# Task brief
Can you rewrite everything in the records below from the line containing "Task: Click the Standard" through the end of the records, replacing "spinner arrows" with "stepper arrows" and leaving all else unchanged? Leave the pictures out of your answer.

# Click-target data
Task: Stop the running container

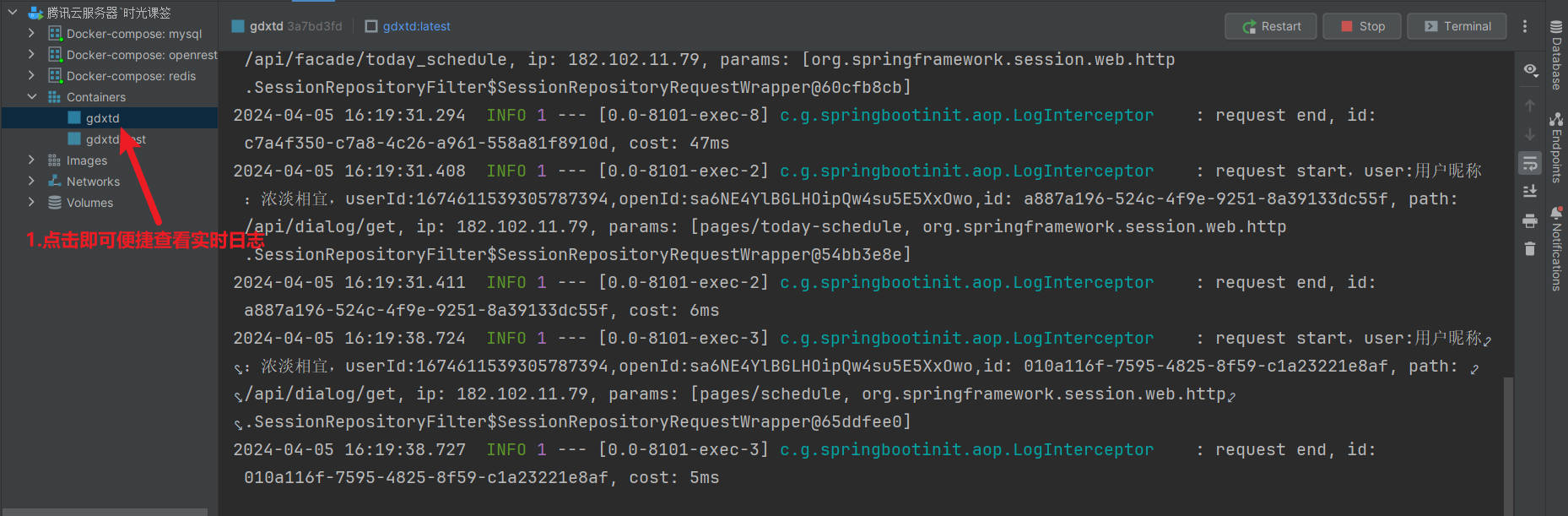Action: [x=1362, y=26]
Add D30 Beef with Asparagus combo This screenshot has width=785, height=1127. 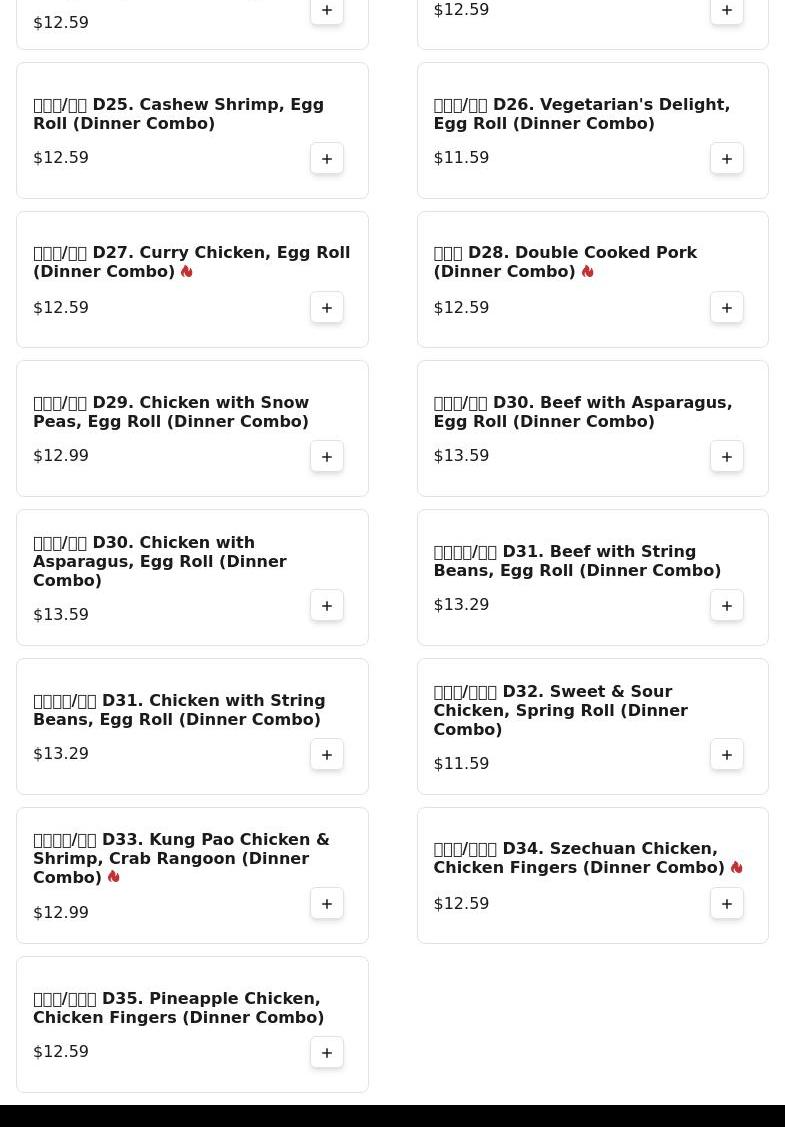click(x=726, y=456)
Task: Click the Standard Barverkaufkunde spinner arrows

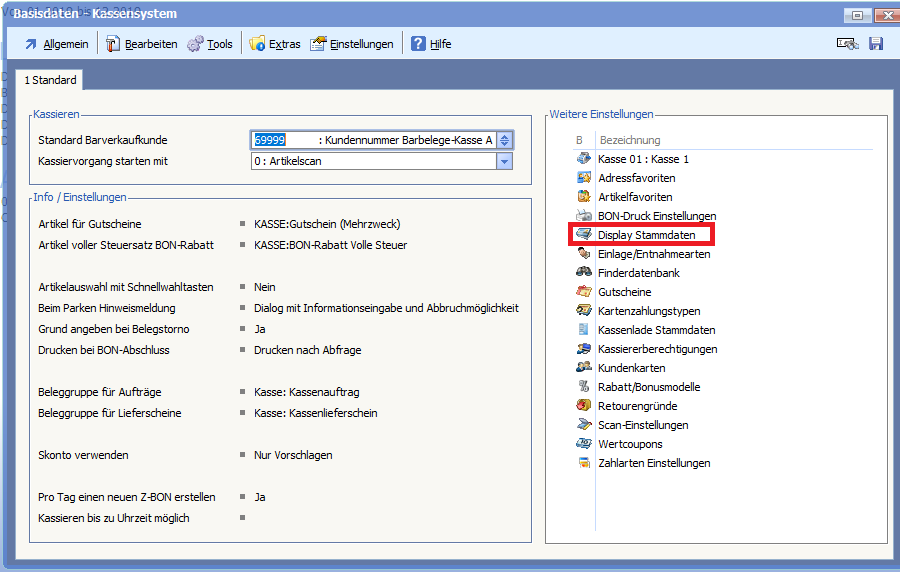Action: pyautogui.click(x=504, y=141)
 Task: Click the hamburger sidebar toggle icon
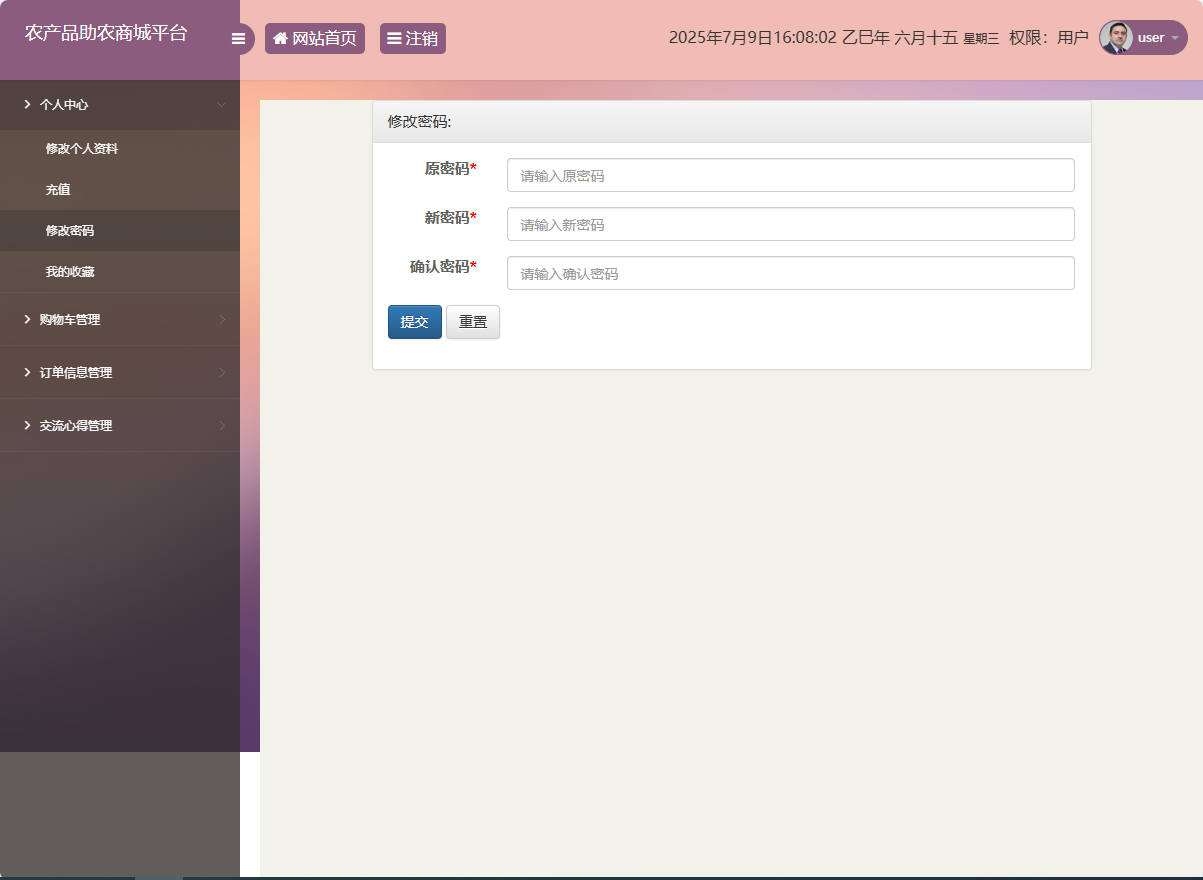238,39
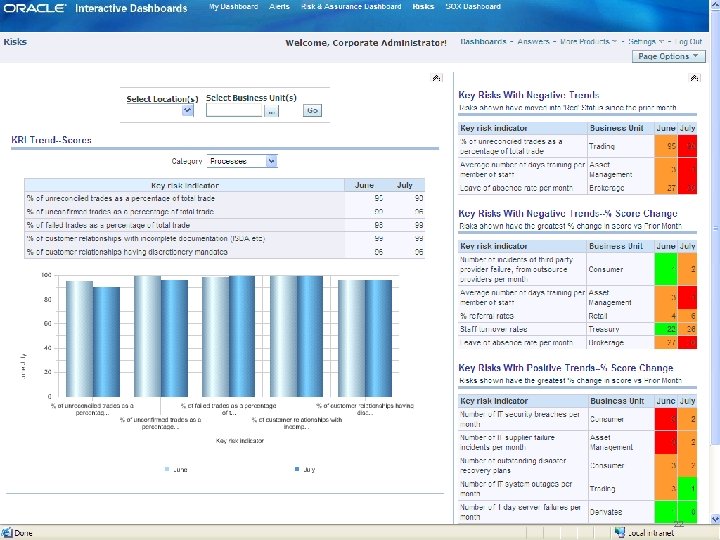Click the Local intranet zone icon
This screenshot has width=720, height=540.
click(x=619, y=532)
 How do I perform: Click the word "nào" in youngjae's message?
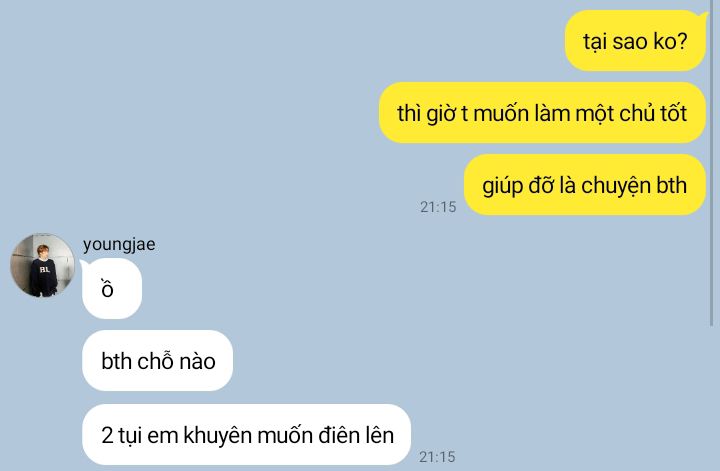point(197,361)
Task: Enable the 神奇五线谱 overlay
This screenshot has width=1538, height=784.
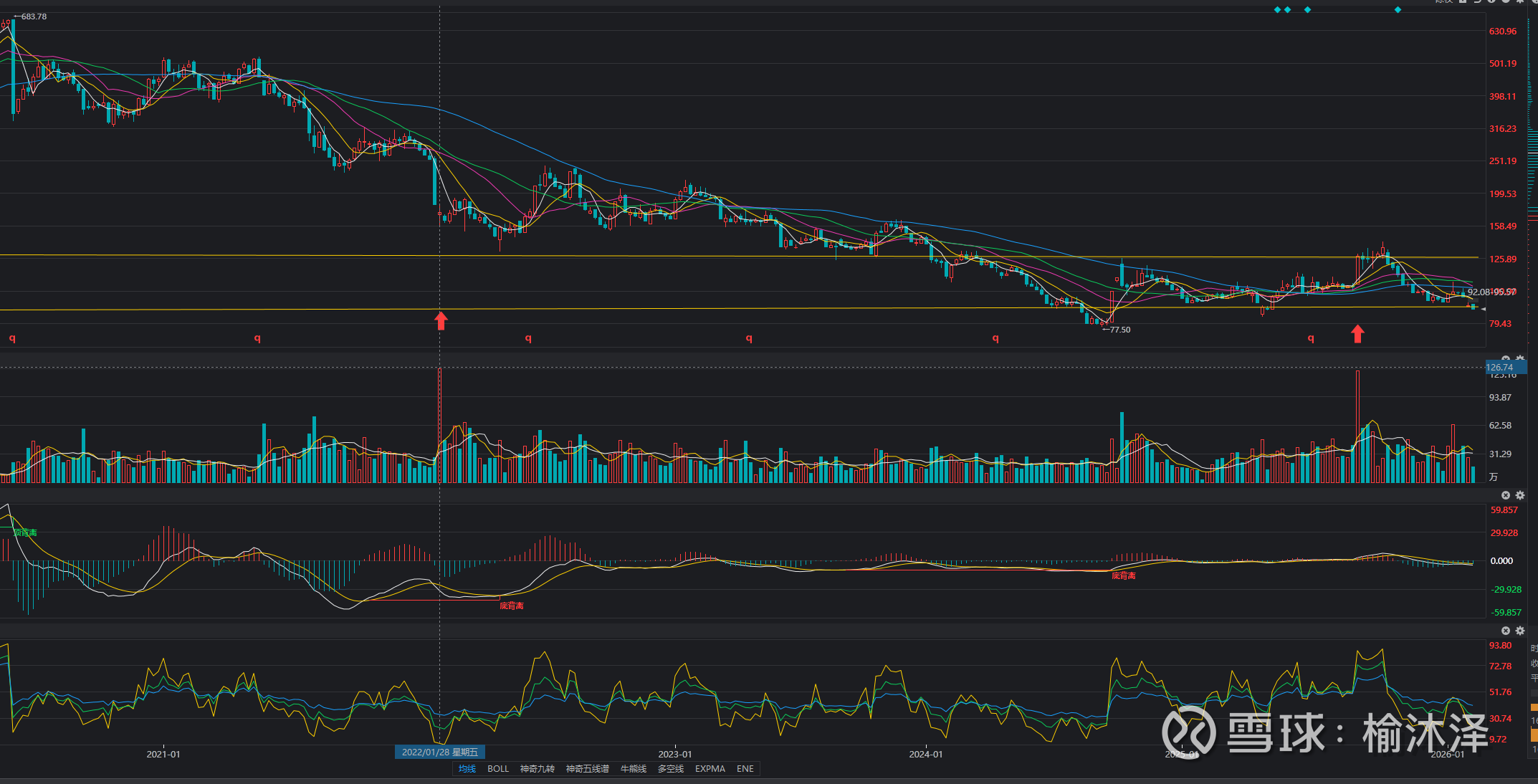Action: pos(587,768)
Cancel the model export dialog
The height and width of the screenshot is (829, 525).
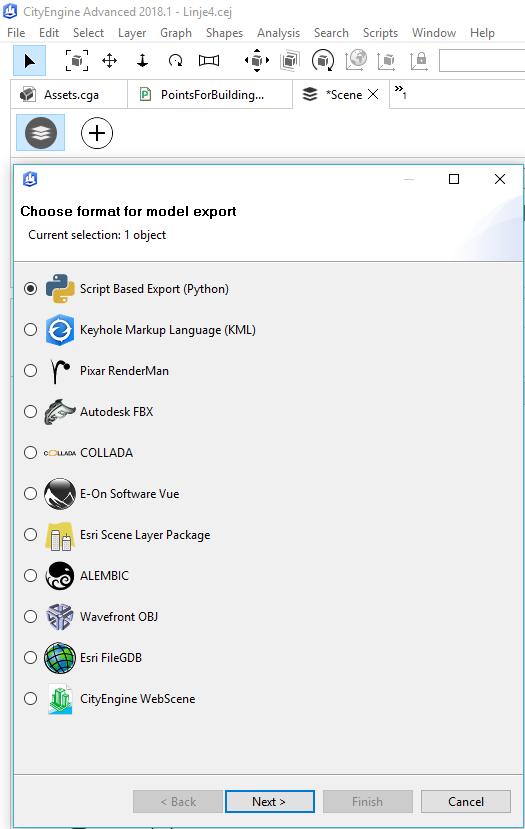click(x=466, y=802)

# Completed exercise
Task: Click the Standard Barverkaufkunde stepper arrows

Action: pyautogui.click(x=504, y=141)
 Task: Click the hamburger sidebar toggle icon
238,39
Click the Local intranet zone icon
This screenshot has width=720, height=540.
click(x=619, y=532)
 How do I perform: Click the word "nào" in youngjae's message?
point(197,361)
Task: Enable the 神奇五线谱 overlay
This screenshot has width=1538, height=784.
Action: pos(587,768)
Cancel the model export dialog
The height and width of the screenshot is (829, 525).
click(x=466, y=802)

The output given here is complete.